Tragedia di Guidonia: è morto il vigilante colpito dall’ex ufficiale

Per Angelo Spagnoli, che domani verrà ascoltato dal magistrato a Rebibbia dove è in isolamento, si ipotizza anche il reato di strage

Il tragico bilancio del cecchino di Guidonia sale a due vittime. Ieri pomeriggio è morto Luigi Zippo, la guardia giurata ferita insieme ad altre sette persone dall’ex ufficiale del Genio Angelo Spagnoli nella sparatoria di sabato sera. Il vigilante era ricoverato nell’ospedale San Filippo Neri, dove ha lottato per rimanere in vita. Dopo la verifica della morte cerebrale, i parenti di Zippo hanno dato il consenso per l’espianto degli organi. «Luigi copriva il turno di notte - ha raccontato un collega -, sabato sfortunatamente era in servizio il pomeriggio: davvero una fatalità. Nel nostro lavoro si corrono dei rischi, ma prevedere quanto accaduto l’altra sera era davvero impossibile».
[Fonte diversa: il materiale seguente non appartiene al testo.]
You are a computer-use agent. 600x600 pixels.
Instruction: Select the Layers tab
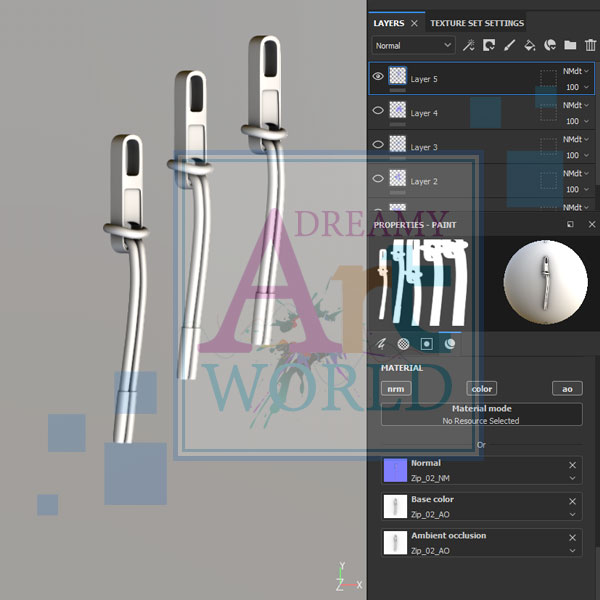(x=389, y=22)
Nell’Istituto di medicina legale dell’università La Sapienza, invece, è stata effettuata l’autopsia sul corpo di Giuseppe Di Gianfelice, 46 anni, il primo bersaglio della follia omicida dell’ex ufficiale dell’esercito. L’uomo, proprietario di un negozio di tatuaggi, sabato era morto freddato da un colpo di pistola alla testa. I funerali non sono stati ancora fissati, in attesa dell’autorizzazione del magistrato per la restituzione del corpo alla famiglia, ma il sindaco di Guidonia ha già fatto sapere che proclamerà il lutto cittadino. Questa mattina, invece, verrà operato nuovamente l’agente Adolfo Stella, che sabato era stato ricoverato al Policlinico Umberto I con una profonda emorragia, bloccata solo grazie a un primo intervento chirurgico.
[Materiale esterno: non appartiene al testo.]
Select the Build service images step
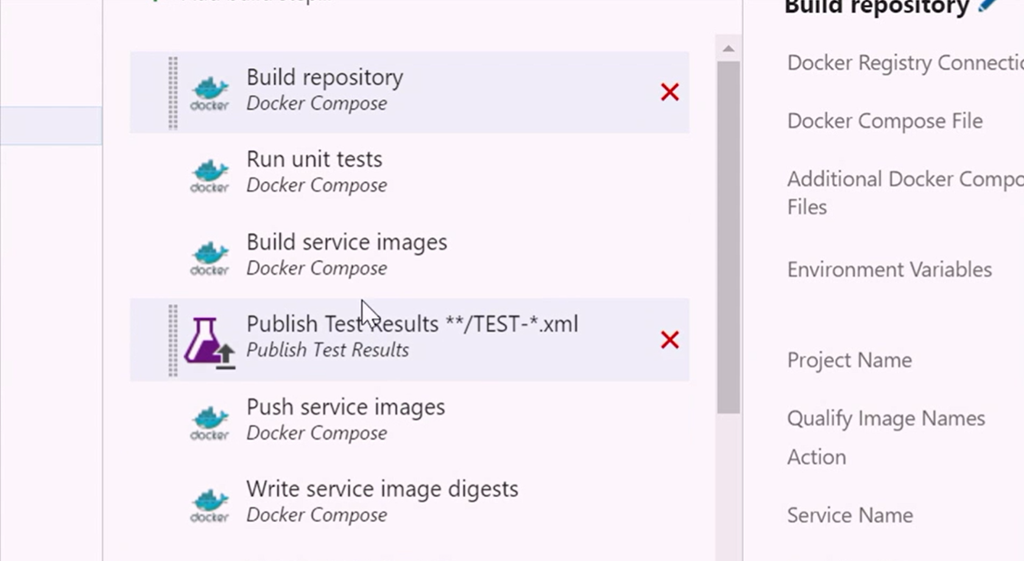 coord(346,254)
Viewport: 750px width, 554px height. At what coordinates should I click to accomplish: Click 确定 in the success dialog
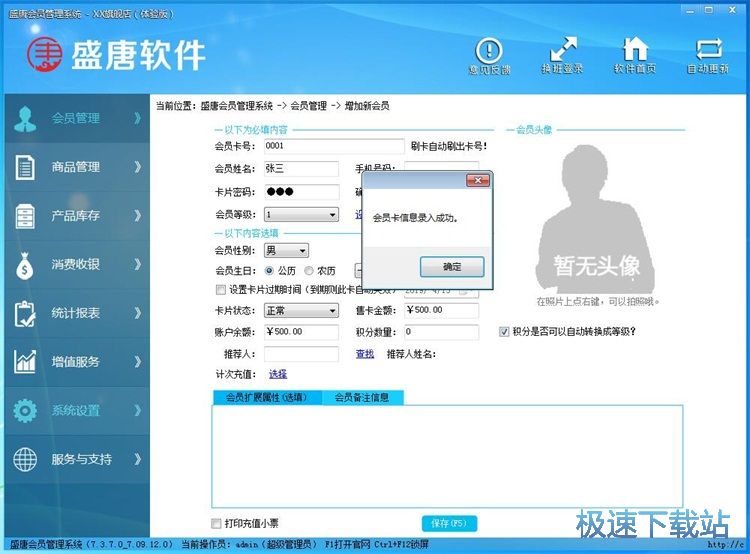click(452, 267)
Intanto l’inchiesta prosegue a ritmo serrato. Domani Spagnoli, che si trova in isolamento a Rebibbia, sarà interrogato dal gip del tribunale di Tivoli, Elvira Tamburelli, che ha già ricevuto da polizia e carabinieri un rapporto contenente la ricostruzione dettagliata del tiro al bersaglio fatto dall’ex tiratore scelto del Genio su 17 persone, tra le quali due bambine. I capi di imputazione formulati per l’uomo sono quelli di omicidio e tentato omicidio nei confronti degli otto feriti, ma si sta vagliando anche l’ipotesi di strage. La Procura potrebbe decidere di approfondire gli accertamenti sul medico della Asl che ha rilasciato il certificato medico necessario per il rilascio del porto d’armi e vagliare la posizione dei familiari di Spagnoli.
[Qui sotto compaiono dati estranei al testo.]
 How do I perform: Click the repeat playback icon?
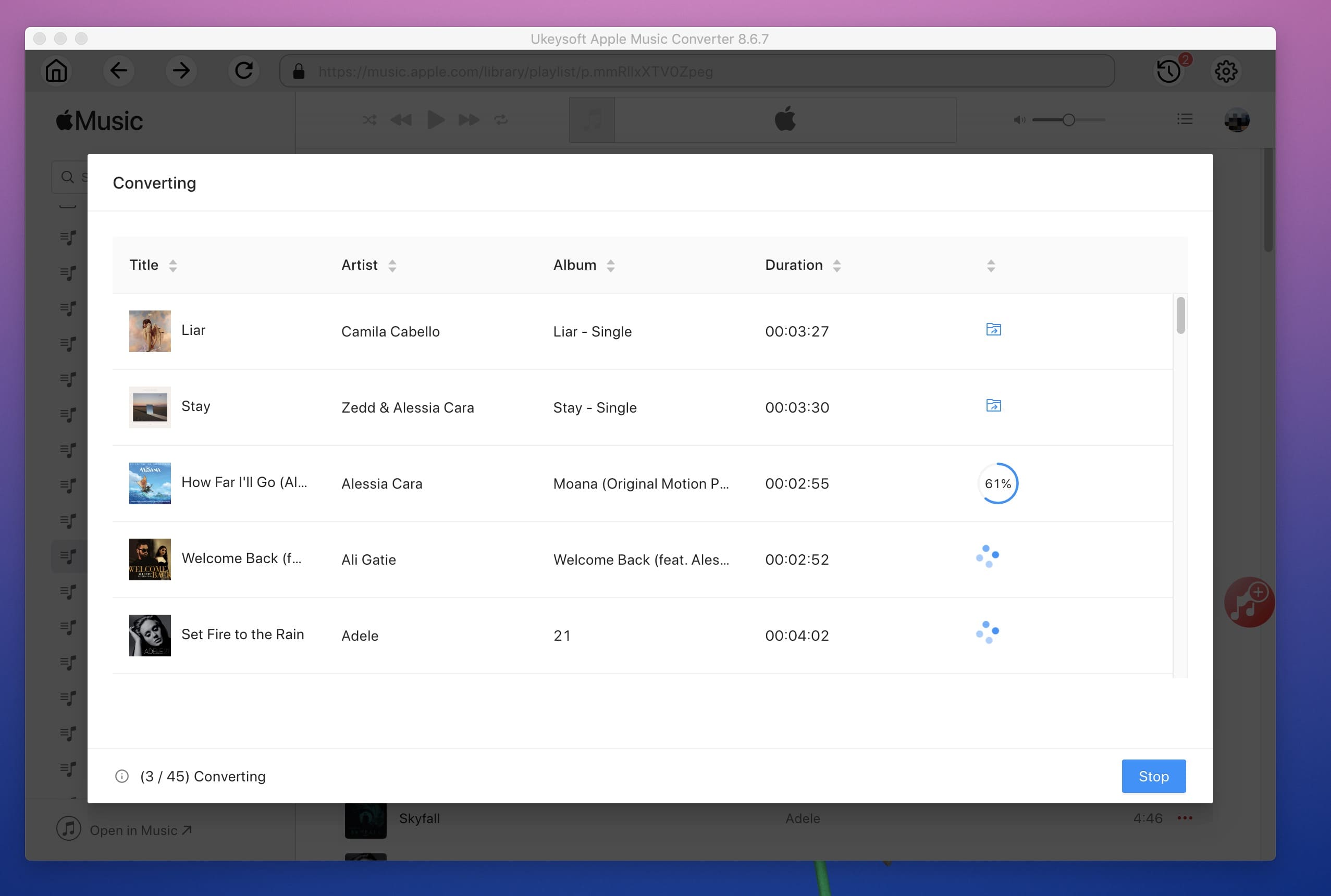point(502,119)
Gli esperti della scientifica, aiutati da unità cinofile, sono tornati nuovamente nella casa del cecchino, in via Fratelli Gualandi, per procedere ad un’ulteriore bonifica dei locali. Subito dopo il fermo di Spagnoli, gli investigatori della polizia e dei carabinieri avevano trovato e sequestrato una carabina a ripetizione con un puntatore laser, diversi cannoncini, un lanciafiamme artigianale, una pistola 357 Magnum a canna lunga e un fucile calibro 12 con canna sovrapposta, oltre e numerose munizioni. Ma non è escluso che l’arsenale dell’ex ufficiale possa nascondere altre sorprese.